Très beau texte, Strum, alors que je viens de placer Colonel Blimp comme mon film du mois.
C'est le film de Powell et Pressburger (parmi ceux que j'ai vu) qui me touche le plus directement. Cette finesse de ton (les scènes à Berlin sont un pur régal) conjuguée à l'humanisme de Pressburger (qui considérait fort justement Blimp comme son meilleur scénario) témoignent d'une générosité formidable. L'inventivité visuelle de Powell se remarque par instants (le flash-back dans la piscine, le duel, les audacieuses transitions temporelles) sans que jamais il n'y ait de rupture dans le propos.

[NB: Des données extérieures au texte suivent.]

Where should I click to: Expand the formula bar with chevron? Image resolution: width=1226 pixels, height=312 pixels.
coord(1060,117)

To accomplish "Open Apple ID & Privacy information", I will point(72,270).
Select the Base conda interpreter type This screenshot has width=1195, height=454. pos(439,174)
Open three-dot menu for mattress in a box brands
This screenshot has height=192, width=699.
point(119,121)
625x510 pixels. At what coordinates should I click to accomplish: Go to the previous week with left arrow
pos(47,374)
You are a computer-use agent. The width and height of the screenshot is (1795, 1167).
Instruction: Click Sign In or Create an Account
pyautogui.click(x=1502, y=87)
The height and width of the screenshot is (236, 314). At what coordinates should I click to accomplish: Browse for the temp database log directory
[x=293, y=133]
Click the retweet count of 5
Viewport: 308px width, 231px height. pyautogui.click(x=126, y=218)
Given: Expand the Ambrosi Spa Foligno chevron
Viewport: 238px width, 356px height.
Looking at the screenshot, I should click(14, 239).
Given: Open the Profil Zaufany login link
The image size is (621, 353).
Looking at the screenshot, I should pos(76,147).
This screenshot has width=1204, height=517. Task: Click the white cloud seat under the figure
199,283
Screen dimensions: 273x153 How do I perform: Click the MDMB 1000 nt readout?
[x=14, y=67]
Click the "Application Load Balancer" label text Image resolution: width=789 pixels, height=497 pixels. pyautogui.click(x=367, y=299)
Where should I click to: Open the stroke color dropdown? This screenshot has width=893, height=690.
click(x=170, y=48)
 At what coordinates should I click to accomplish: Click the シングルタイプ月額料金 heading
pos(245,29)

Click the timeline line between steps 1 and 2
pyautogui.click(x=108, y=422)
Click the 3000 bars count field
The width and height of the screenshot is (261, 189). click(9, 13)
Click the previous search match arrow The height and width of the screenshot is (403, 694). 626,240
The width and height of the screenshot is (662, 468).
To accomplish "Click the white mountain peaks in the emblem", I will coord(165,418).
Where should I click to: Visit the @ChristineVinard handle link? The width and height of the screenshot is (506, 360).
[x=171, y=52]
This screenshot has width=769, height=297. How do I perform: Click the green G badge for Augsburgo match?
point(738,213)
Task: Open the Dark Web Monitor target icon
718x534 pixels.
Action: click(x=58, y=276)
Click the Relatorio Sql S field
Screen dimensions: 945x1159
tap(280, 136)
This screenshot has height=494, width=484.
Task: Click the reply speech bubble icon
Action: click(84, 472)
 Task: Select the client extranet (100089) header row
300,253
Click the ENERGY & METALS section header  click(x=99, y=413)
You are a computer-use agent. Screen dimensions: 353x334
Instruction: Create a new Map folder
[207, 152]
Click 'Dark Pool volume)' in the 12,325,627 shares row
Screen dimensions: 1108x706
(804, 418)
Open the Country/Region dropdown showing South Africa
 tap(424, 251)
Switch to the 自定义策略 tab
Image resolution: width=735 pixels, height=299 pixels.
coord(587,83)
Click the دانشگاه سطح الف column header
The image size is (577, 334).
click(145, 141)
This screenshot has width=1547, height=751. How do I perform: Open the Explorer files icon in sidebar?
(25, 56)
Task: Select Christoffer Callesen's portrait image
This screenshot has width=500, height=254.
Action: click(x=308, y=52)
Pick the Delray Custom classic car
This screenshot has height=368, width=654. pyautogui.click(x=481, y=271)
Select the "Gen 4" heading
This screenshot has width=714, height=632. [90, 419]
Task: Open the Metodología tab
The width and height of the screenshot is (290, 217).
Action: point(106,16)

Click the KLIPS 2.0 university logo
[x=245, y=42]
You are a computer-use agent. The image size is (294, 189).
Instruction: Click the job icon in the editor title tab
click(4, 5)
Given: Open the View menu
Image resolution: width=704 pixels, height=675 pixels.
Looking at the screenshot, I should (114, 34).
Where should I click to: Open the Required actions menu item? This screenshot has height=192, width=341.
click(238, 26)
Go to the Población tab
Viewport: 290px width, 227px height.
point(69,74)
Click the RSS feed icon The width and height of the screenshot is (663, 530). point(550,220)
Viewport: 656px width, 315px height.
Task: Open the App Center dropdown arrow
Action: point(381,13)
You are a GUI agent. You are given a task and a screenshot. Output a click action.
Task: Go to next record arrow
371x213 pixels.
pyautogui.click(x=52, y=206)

En effet, il est en permanence question d'un homme déphasé (formidable Roger Livesey), mais quelle tendresse exprimée par les réalisateurs pour le personnage!
Les autres rôles principaux ne sont pas en reste: Theo (Walbrook, grand acteur), officier allemand, est quant à lui conscient des ravages de l'histoire, de l'illusion des nations. Son monologue devant les services d'immigration est tout simplement déchirant, la poésie des mots et de l'instant suspendu ne pouvant cacher les drames qui se jouent.
Deborah Kerr traverse le film, éclatante, dans trois compositions magnifiques, portrait de femme à trois époques. Quelle évolution, de la suffragète à l'aube du XXème jusqu'à une participation active à l'effort de guerre en tant que chauffeur, en passant par l'infirmière auprès des soldats. Certaines répliques sont magnifiques (le sens de la contrepartie d'Edith Hunter dans le café berlinois, et surtout la réflexion au camp de prisonniers sur le comportement des hommes).

L'intensité du sentiment nostalgique (superbe scène finale) transcende le passage du temps, à l'image d'un film avant tout d'une incomparable sensibilité.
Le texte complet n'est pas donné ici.